Urban mobility planning within the last decades was mainly defined by the use of traditional means of transport with focussing on the fulfilment of the three E’s (economy, efficiency, and effectivity). However, during the last years and accelerated by digitalization the mobility system has faced dynamic changes. New solutions like micro-mobility or innovative services such as ride-hailing or ride-pooling entered the market and provide attractive complements to the existing traditional transport modes. The providers of those new solutions are not only represented by well-established companies in the mobility sector, but also by start-ups. More and more new applications and offerings are expected to follow within the coming years, often driven by the motivation of the providers to increase the market share of their solution, without considering effects on urban (mobility-) systems.

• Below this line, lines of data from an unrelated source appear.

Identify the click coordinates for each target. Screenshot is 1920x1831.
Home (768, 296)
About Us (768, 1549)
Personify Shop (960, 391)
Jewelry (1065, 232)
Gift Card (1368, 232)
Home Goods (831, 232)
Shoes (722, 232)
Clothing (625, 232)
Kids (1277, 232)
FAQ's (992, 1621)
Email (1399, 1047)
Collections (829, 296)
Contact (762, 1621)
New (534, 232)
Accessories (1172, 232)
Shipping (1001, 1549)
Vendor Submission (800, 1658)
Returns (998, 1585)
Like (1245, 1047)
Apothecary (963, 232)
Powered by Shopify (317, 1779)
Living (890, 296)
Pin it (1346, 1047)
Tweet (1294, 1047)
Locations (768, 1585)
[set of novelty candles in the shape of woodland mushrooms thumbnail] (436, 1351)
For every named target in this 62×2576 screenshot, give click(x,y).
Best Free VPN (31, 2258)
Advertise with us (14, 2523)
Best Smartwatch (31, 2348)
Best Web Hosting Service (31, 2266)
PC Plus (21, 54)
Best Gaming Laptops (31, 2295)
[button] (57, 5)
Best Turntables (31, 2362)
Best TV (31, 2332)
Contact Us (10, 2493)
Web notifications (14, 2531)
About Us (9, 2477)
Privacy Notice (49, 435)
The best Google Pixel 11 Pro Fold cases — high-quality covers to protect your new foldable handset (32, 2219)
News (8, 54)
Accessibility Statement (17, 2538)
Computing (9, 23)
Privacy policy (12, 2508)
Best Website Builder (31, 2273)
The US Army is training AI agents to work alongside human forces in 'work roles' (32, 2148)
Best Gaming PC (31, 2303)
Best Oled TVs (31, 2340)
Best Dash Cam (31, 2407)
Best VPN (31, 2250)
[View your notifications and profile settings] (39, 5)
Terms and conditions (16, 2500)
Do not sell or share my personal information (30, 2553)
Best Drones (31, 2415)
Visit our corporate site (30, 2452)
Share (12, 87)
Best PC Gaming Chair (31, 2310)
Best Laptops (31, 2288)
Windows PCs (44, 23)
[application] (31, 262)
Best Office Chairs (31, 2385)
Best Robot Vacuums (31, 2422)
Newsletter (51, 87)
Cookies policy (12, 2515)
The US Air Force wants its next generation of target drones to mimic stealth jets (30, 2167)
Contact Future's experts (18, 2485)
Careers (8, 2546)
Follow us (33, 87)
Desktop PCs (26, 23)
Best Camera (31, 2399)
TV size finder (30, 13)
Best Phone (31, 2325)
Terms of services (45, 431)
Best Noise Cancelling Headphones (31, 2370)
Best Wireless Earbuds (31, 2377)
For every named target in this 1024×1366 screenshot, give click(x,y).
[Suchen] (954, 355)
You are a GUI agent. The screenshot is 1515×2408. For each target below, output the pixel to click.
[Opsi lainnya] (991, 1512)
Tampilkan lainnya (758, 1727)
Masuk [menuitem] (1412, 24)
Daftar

Many initial scientific works focus on assessing how well-prepared cities are to implement Mobility-as-a-Service (MaaS), but it remains the question on how to select the most suitable MaaS system or component. There is yet no standardized process, nor a tool exists that is able to assess new mobility solutions, their potential influence on urban space, and how they perform compared to other solutions. It is crucial to help cities in planning and making informed decisions regarding the choice of suitable mobility services and identifying potential mobility gaps within their mobility system.
The aim of the project is to face this research gap by developing a service for standardization and certification of MaaS-Components to cities and the providers of such components. The service will consist of a MaaS-Component Certificate as well as a MaaS-Planning and Assessment Tool, which can be used for cooperative planning and value creation between cities and MaaS-Component providers. The tool as well as the standardized certificate shall be tested and evaluated under real conditions by applying it within a MaaS-System planning project in the city of Tel Aviv. Knowledge transfer of the city of Helsinki will support the generated experiences and learnings. The development of the standardized certificate is planned within the first project year whereas the first prototype of the MaaS-Planning and Assessment Tool will be created in the second year (Approval for the second year is currently being examined by the EIT).
By creating a standardized method to evaluate mobility innovations based on different thematic parameters that address not only cities' challenges but also mobility providers (including the cities as providers itself), they will be forced to change their approach on how to design their systems and business models. The project provides a guideline and a structured process to offer mobility services thought for the community rather than for individuals. This will not only simplify the design of MaaS for cities but also provides a mobility system more sustainable and responsive to needs.